Se você fosse só mais um professor de rede pública nada disso existiria (talvez nem eu, ou a pessoa que sou hoje), por isso, minha mais sincera gratidão.
(CONTINUA...)
(CONTINUANDO)
Outra coisa que me lembro era a paixão por história e que suas aulas floresceram isso ainda mais em mim.
(OBS: Você não teve influência sobre isso, mas mateis muitas aulas naquela biblioteca super escondida da escola lendo sobre história, e foi nesse ano que conheci a arquitetura.)
Me lembro do dia que conversei com você que queria ser decoradora, porque eu assistia Mulheres Ricas na Band TV, e estava muito em dúvida entre história e decoração. No dia levei até um jornal com os classificados de empregos de decoradora para defender meu ponto (caraca, isso é mesmo muito velho kkkk) e você deu o máximo de seus argumentos para me puxar para a graduação de história posteriormente.
Agora, adivinha...
Não, eu não fiz história, mas fui no bloco ao lado ver como era e tinham pessoas sentadas no chão do corredor com roupas largas, dreads e comendo brisadeiro kkkkkk, gosto de humanas mas não é pra tanto.
Pelas suas aulas de história conheci a arquitetura e me apaixonei, em 2019 (coincidentemente 10 anos depois, ou 9 pq não me lembro exato) entrei na faculdade de arquitetura e nunca me esqueci de você que foi o professor que mais me incentivou enquanto tínhamos contato.
No segundo período usei todas as minhas forças para convencer minhas amigas que a aula de história da arquitetura era perfeita, mas elas não curtiram e sempre dormiam nas aulas, já eu, fazia resumos e desenhos até no escuro devido ao slide a aula toda kkkkk.
A disciplina nunca mais esteve ausente a minha vida, essa pandemia desgraçada me fez trancar a faculdade e adivinha... Hoje estudo História da Arte e Arquitetura.
(CONTINUA, de novo mas juro que está acabando kkkk)
(CONTINUANDO)
A única foto que tirei com você, no último dia antes de mudar de escola, ainda tenho, PQP, a gente era feio que nem umas peste (mi spiace, não podia deixar isso passar kkkkkkkk).

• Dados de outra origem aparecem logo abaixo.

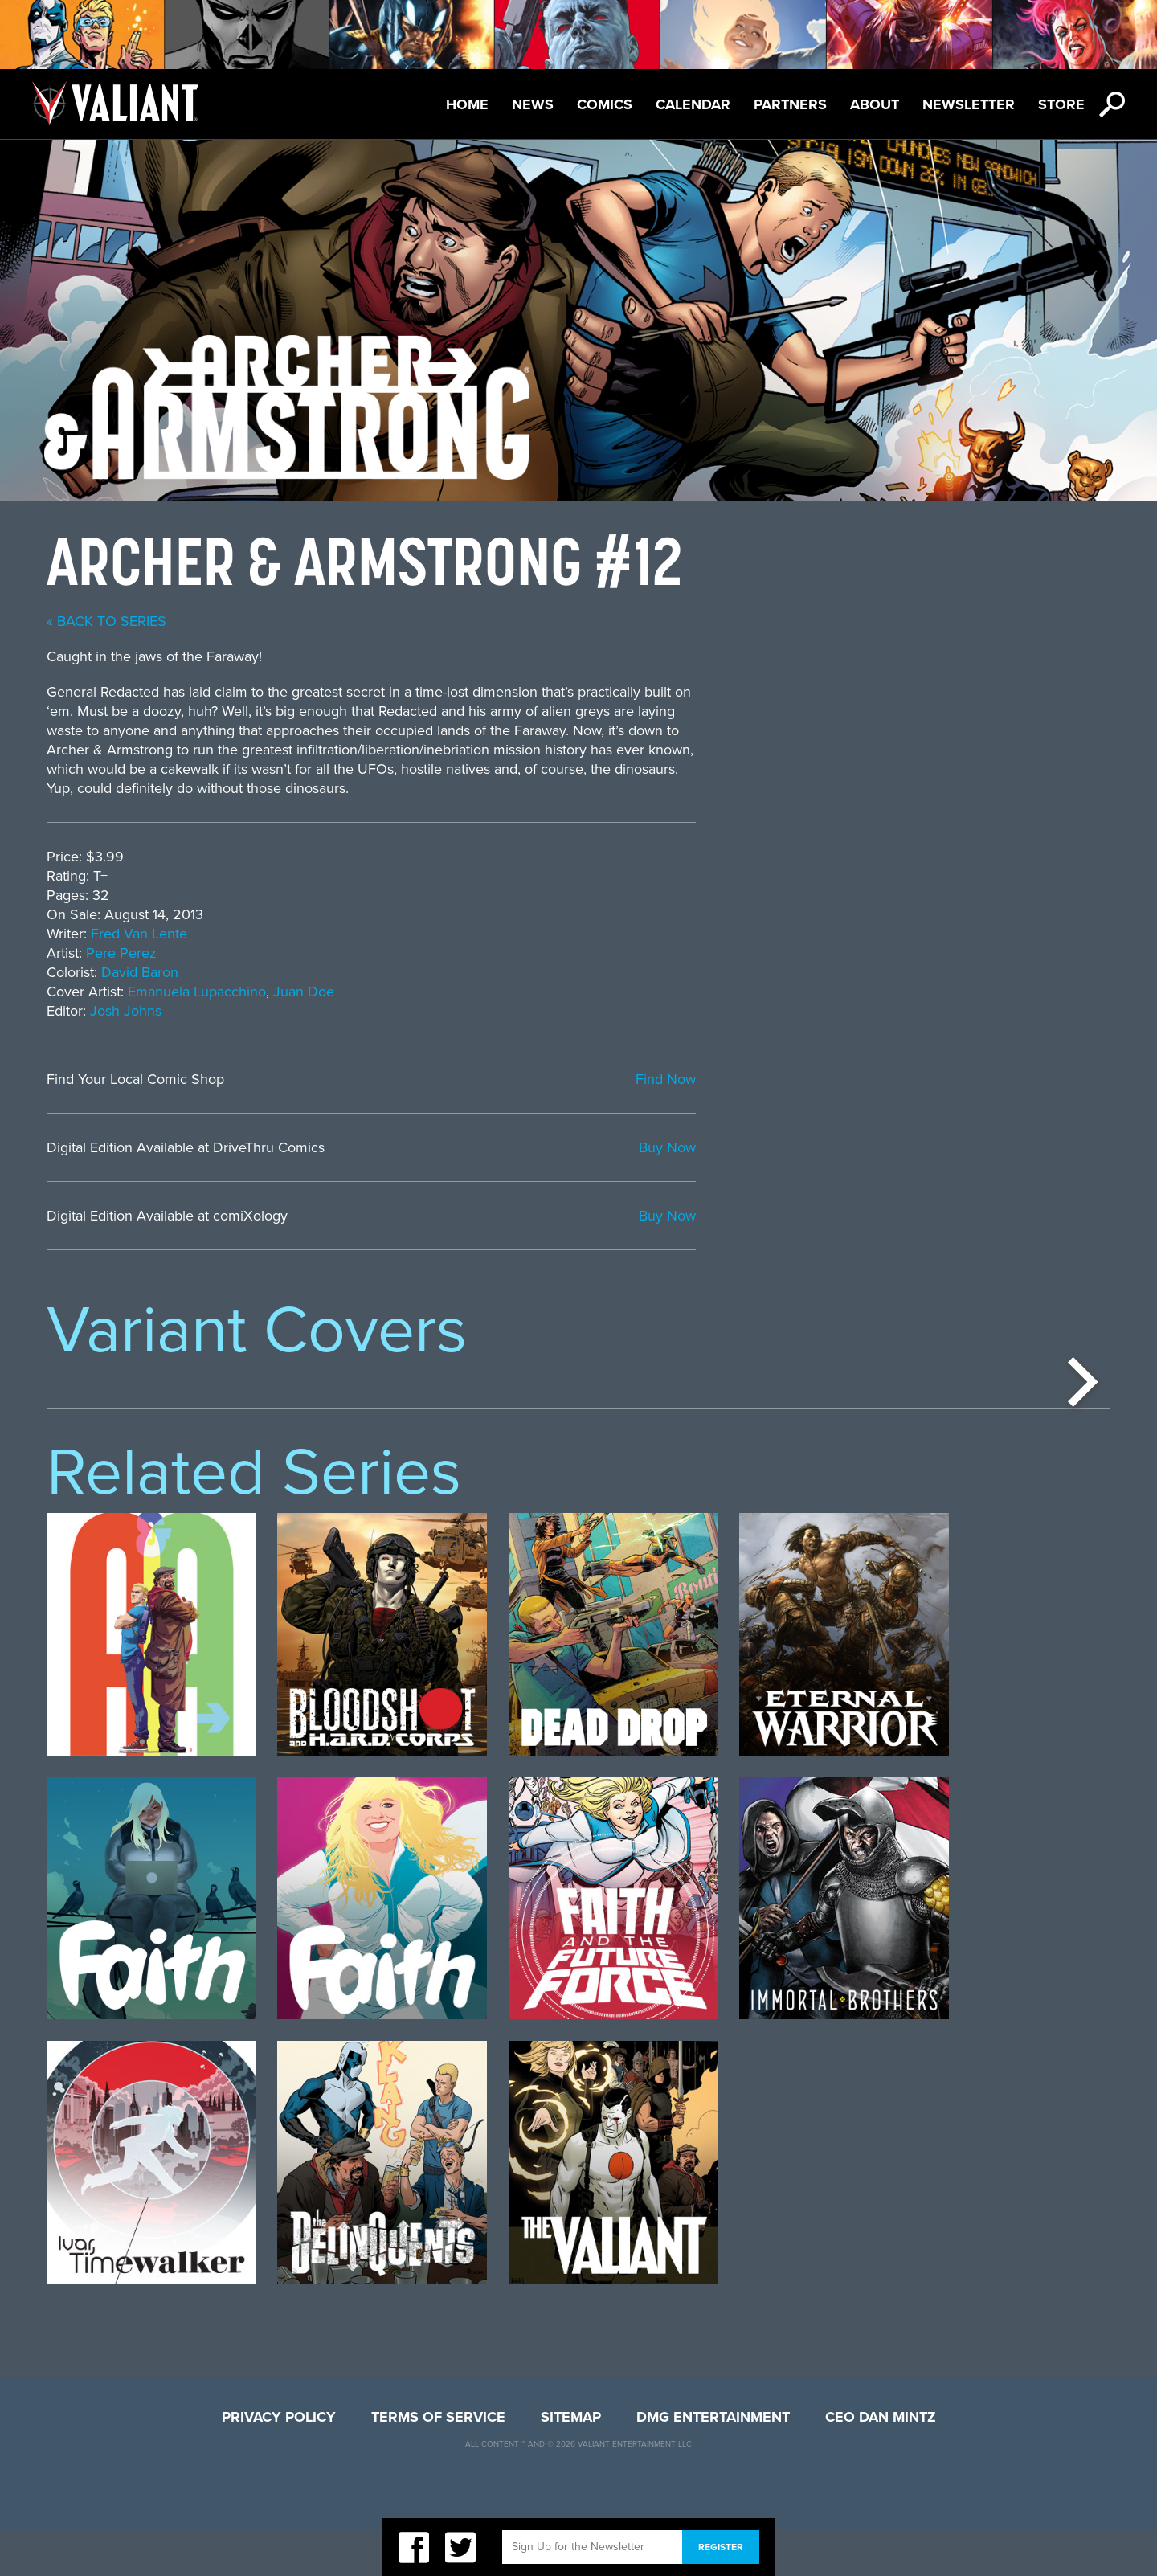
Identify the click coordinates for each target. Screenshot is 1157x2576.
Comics (604, 104)
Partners (790, 104)
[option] (151, 1532)
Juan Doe (718, 991)
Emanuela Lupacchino (611, 991)
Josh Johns (540, 1011)
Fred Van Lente (553, 933)
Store (1061, 104)
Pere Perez (536, 953)
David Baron (554, 972)
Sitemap (571, 2464)
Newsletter (968, 104)
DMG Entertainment (713, 2464)
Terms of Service (438, 2464)
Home (467, 104)
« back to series (521, 621)
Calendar (693, 104)
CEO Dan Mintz (880, 2464)
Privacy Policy (279, 2464)
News (533, 104)
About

Nunca fui daquela alunas doida apaixonadinha por professor, mas te admirava imensamente, tinha você como melhor amigo, me sentia segura igual a aluna barraqueira ai do seu post, e você me aconselhava igual. (quase como uma figura paterna, que aliás hoje é dia dos pais, que aliás foi a última vez que vi meu pai antes de falecer 3 anos atrás)
Eu queria muito que soubesse de tudo isso, o quanto marcou a minha vida positivamente, como professor, como pessoas, como mentor e como inspiração.
Nessa nova era de EAD, tento passar o mínimo de como você era tentando convencer meu irmão que história é fascinante (disciplina essa que meu irmão odeia) e claro, fazendo inveja nele que eu tive o melhor professor de todos.
Acho que minha sina será sempre tentar convencer pessoas gostar de história, tentar transmitir uma fração desse encanto da disciplina que você me passou.
Eu ainda serei uma sensacional e famosa arquiteta de restauro e preservação de patrimônios, para preservar nossa amada história, e neste dia você será lembrado. Anota isso ai, faço até um vídeo do discurso de formatura :)
ENFIM,
Grande beijo, onde quer que esteja, continue com seu trabalho incrível. Você transforma a vida de muitos jovens.
Att,
aquela tripa que te entregava um mp3 com diário todo mês.